Exercices:
1. Dans l'extrait sur les origines du djihad, recopiez le passage allant de « Au cœur de la » jusqu'à « porterai mon attention. » inclus, en remplaçant « Mawdoudi » par « Maududi ».
2. D'après l'extrait sur les origines du djihad, pourquoi la question du temps est-elle jugée primordiale ? Répondez en une à trois phrases.
3. Poursuivez l'extrait sur les origines du djihad après sa dernière phrase.

Aux origines du Djihad : retour sur 40 ans de guerre sainte en terre d’Islam et en Occident

Aux origines du Djihad : retour sur 40 ans de guerre sainte en terre d’Islam et en Occident

Djihad. Ce mot est sur toutes les bouches et sur toutes les lèvres. Que ce soit à Nice, Paris, Orlando ou Bruxelles, le monde occidental est touché par une vague d’attentats perpétrée sous la bannière du « Djihad ». Ainsi, on qualifiera les terroristes qui ont endeuillé la France de « djihadistes » ou de « salafo-djihadistes » ou même « d’islamo-djihadistes ». Les jeunes qui souhaitent rejoindre la Syrie sont appelés quant à eux « apprentis djihadistes » ou « primo-djihadistes ». Ce terme de « djihad » est constamment utilisé dès lors qu’un acte terroriste bouleverse l’ordre du monde. La sur-utilisation de ce mot cache en réalité le fait que nous ayons les plus grandes difficultés à comprendre la nature du terrorisme islamique. « Djihad » est devenu au fil du temps un mot-valise frappant l’imaginaire et les consciences occidentales. Or, si tout le monde en parle, très peu se sont intéressés à son contenu et à sa doctrine. Car oui, le « Djihad » n’est pas un nihilisme meurtrier mais une idéologie, possédant son propre corpus théorique, ses intellectuels et ses propres modes d’action. Dans les faits, il n’y a pas une forme de « Djihad » mais plusieurs ayant des stratégies différentes et étant parfois antagonistes entre elles. La question du temps apparaît ici comme primordiale étant donné que les différentes doctrines se sont formées dans des contextes spatio-temporels qui leur étaient propres. Il existe ainsi plusieurs djihads en fonction du territoire et du temps. Nous devons donc mettre à jour une histoire du « Djihad » pour en saisir le sens mais aussi les contradictions et les échecs auquel il a été et est toujours confronté. En clair, il nous faut remonter aux origines du « Djihad ».

Quelles sont les origines du « Djihad » ? Comment s’est-il transformé pour être ce qu’il est aujourd’hui, à savoir Daesh ?

L’histoire de la « galaxie djihadiste » passe par la formation d’une véritable doctrine djihadiste dont j’en dessinerai les contours dans un premier temps. Or, cette doctrine trouvera une expression concrète pendant le conflit afghan et en Al-Qaeda ce qui fera l’objet de ma deuxième partie. La troisième partie se consacrera au déclin du djihadisme puis à sa résurrection par l’Etat Islamique.

 

Au cœur de la doctrine djihadiste

Le « Djihad » est un terme arabe qui signifie effort ou lutte. Les arabes utilisent souvent l’expression « Djihad fi sabil Allah » qui littéralement veut dire « effort sur le chemin de Dieu ». Le djihad a fait l’objet d’un corpus théorique construit depuis des siècles. Deux intellectuels majeurs, l’égyptien Sayyid Qutb et le pakistanais Mawdoudi, renouvelleront la doctrine djihadiste en fondant de manière théorique une conception moderne du Djihad. C’est cette version moderne qui ensuite irriguera la mouvance djihadiste d’Al-Qaeda à Daesh et c’est sur celle-ci que je porterai mon attention.

Lignes répertoriées:

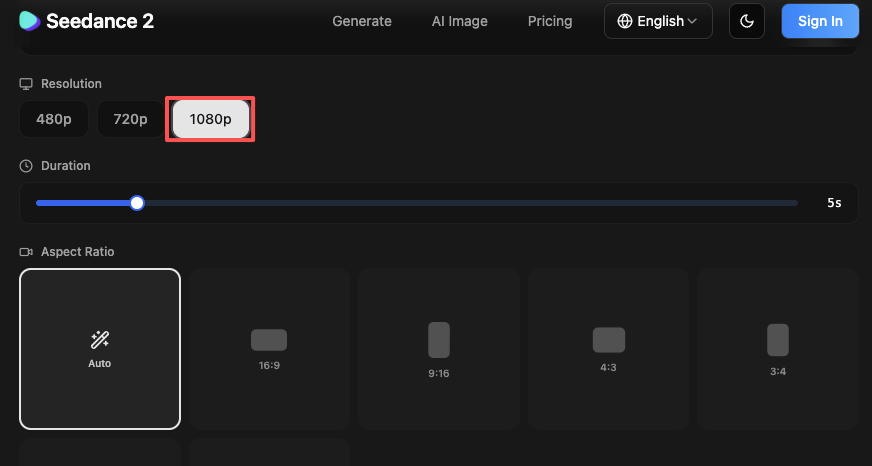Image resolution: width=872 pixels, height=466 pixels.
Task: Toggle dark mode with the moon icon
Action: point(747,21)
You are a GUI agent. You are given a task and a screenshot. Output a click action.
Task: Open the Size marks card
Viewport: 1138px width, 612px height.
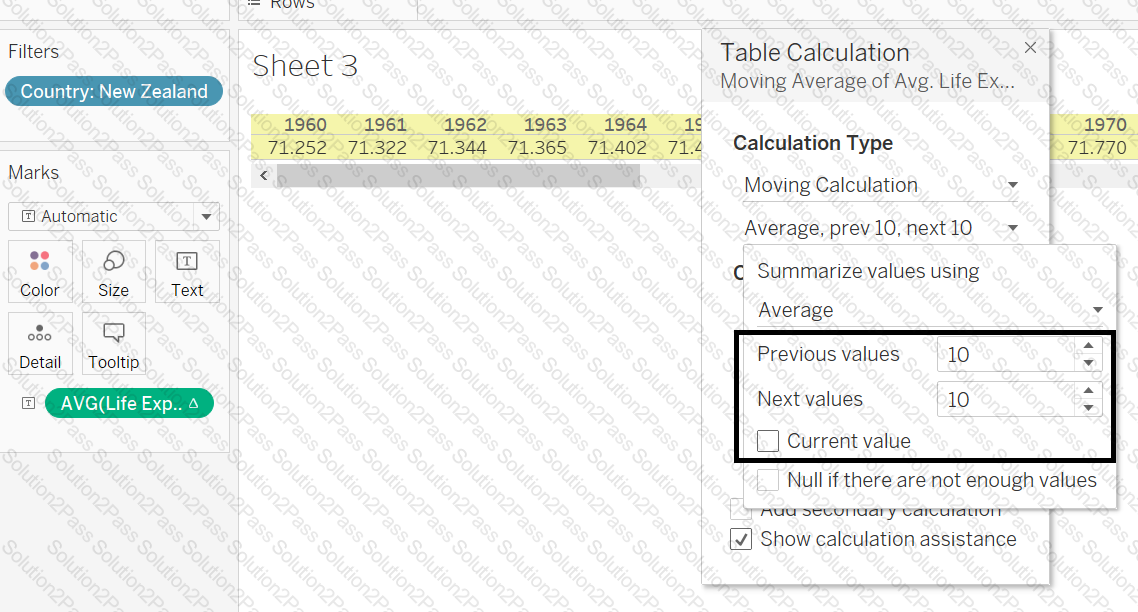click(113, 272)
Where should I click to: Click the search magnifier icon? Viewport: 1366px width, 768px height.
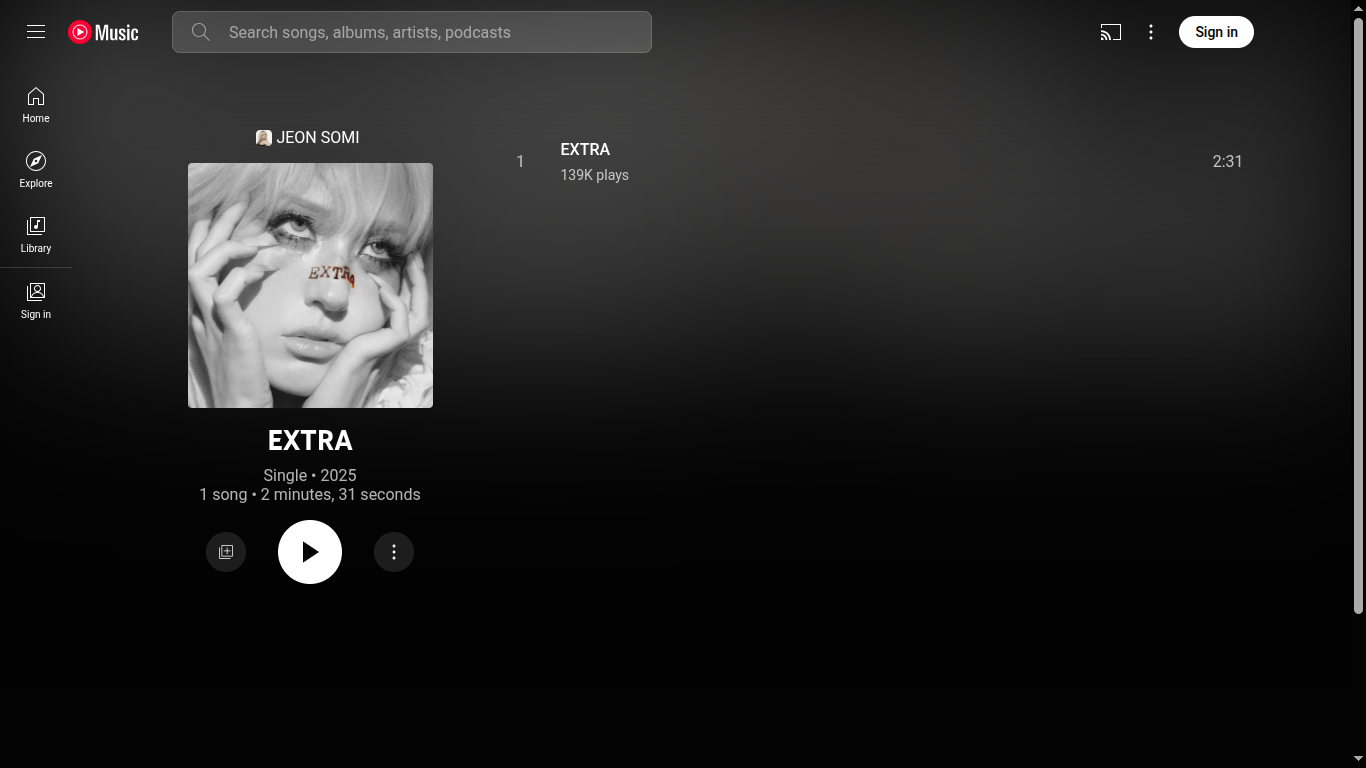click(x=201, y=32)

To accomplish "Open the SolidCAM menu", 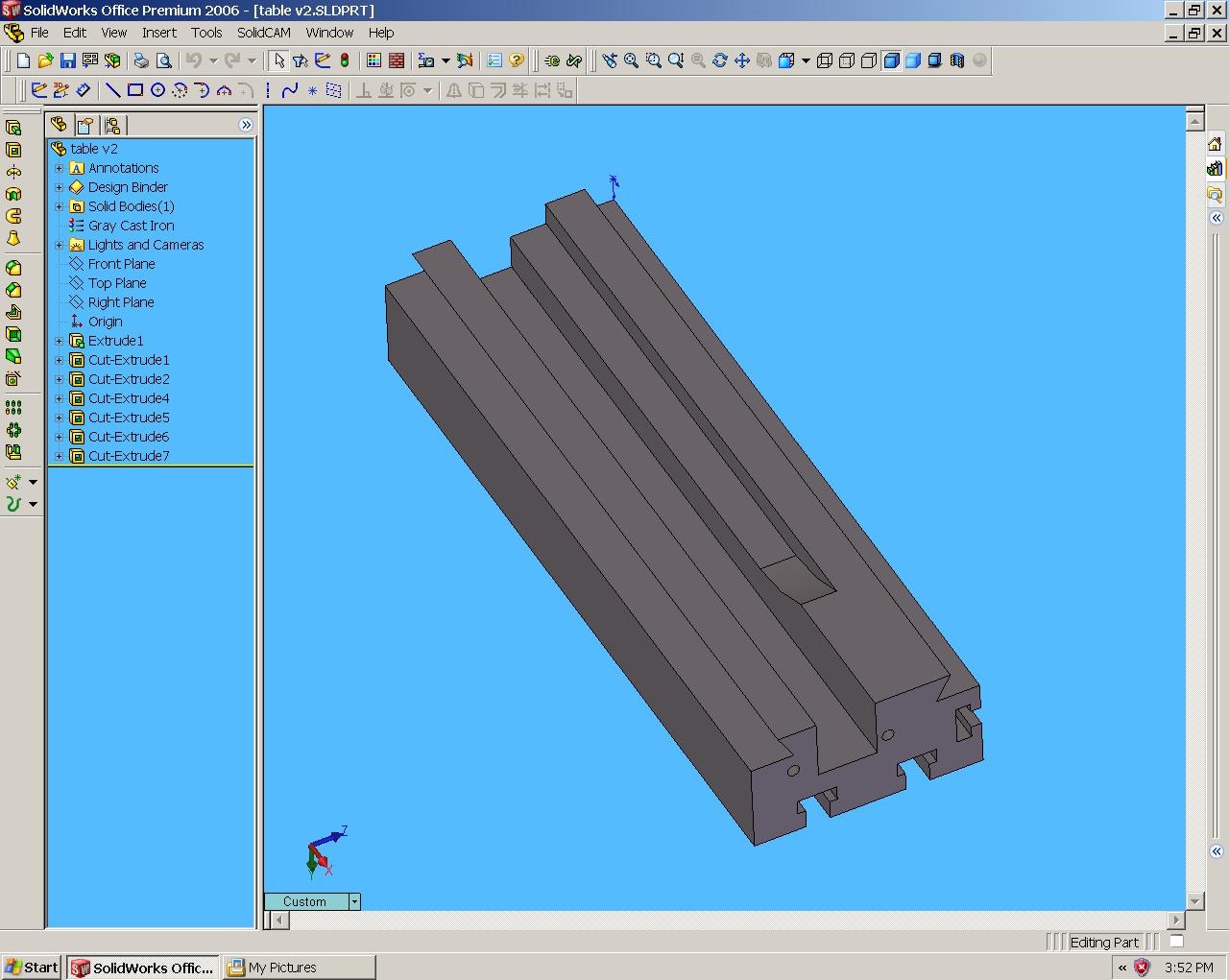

Réponses dans l'ordre:
1.
Au cœur de la doctrine djihadiste

Le « Djihad » est un terme arabe qui signifie effort ou lutte. Les arabes utilisent souvent l’expression « Djihad fi sabil Allah » qui littéralement veut dire « effort sur le chemin de Dieu ». Le djihad a fait l’objet d’un corpus théorique construit depuis des siècles. Deux intellectuels majeurs, l’égyptien Sayyid Qutb et le pakistanais Maududi, renouvelleront la doctrine djihadiste en fondant de manière théorique une conception moderne du Djihad. C’est cette version moderne qui ensuite irriguera la mouvance djihadiste d’Al-Qaeda à Daesh et c’est sur celle-ci que je porterai mon attention.

2. Les différentes doctrines djihadistes se sont formées dans des contextes spatio-temporels qui leur étaient propres. Il existe donc plusieurs djihads selon le territoire et le temps.

3.
Le Djihad apparaît pour la première fois pendant le premier séjour mecquois du prophète de l’islam Muhammad peu après sa révélation (610). Dès lors, la tradition prophétique (Sunna) composée des textes coraniques et des récits des paroles et des actions de Muhammad (Hadith) mettent en avant deux formes de Djihad. D’une part, le « grand Djihad » (Al djihad al-Akbir) apparu durant la période mecquoise du prophète (610-622) qui renvoie à une lutte spirituelle contre les penchants de l’âme. Il s’inscrit dans une logique piétiste et spirituelle qu’affectionne les groupes salafistes dans le but d’imiter les compagnons du prophète qualifiés de « bel exemple ». D’autre part, le « petit Djihad » (Al djihad al-Saghir) lié à la période médinoise (622-630) qui lui représente une guerre matérielle contre les « infidèles ». Ce Djihad a longtemps été très encadré puisqu’il fallait un avis juridique (fatwa) de la part des autorités religieuses. Le fait qu’il soit défensif, lutter contre l’invasion des « infidèles » en terre d’Islam (Dar al-Islam), ou offensif, exporter la foi musulmane dans le monde entier (Dar al-Harb), est encore extrêmement flou et ne fait pas l’objet d’un consensus au sein des intellectuels musulmans. Ainsi, le cheik qatari très présent sur Al-Jazzera, Al-qardaoui présente le djihad comme une œuvre exclusivement défensive tandis que l’islamologue Bernard Lewis considère le Djihad  comme la condition même de l’universalité de la foi musulmane. Les deux formes de Djihad sont donc consubstantielles à l’Islam. Nous nous intéresserons seulement au « petit Djihad » qui est le corps de ce qu’on nomme aujourd’hui le « Djihadisme ». C’est à partir du 20ème siècle que se construira une théorie moderne de ce type de Djihad.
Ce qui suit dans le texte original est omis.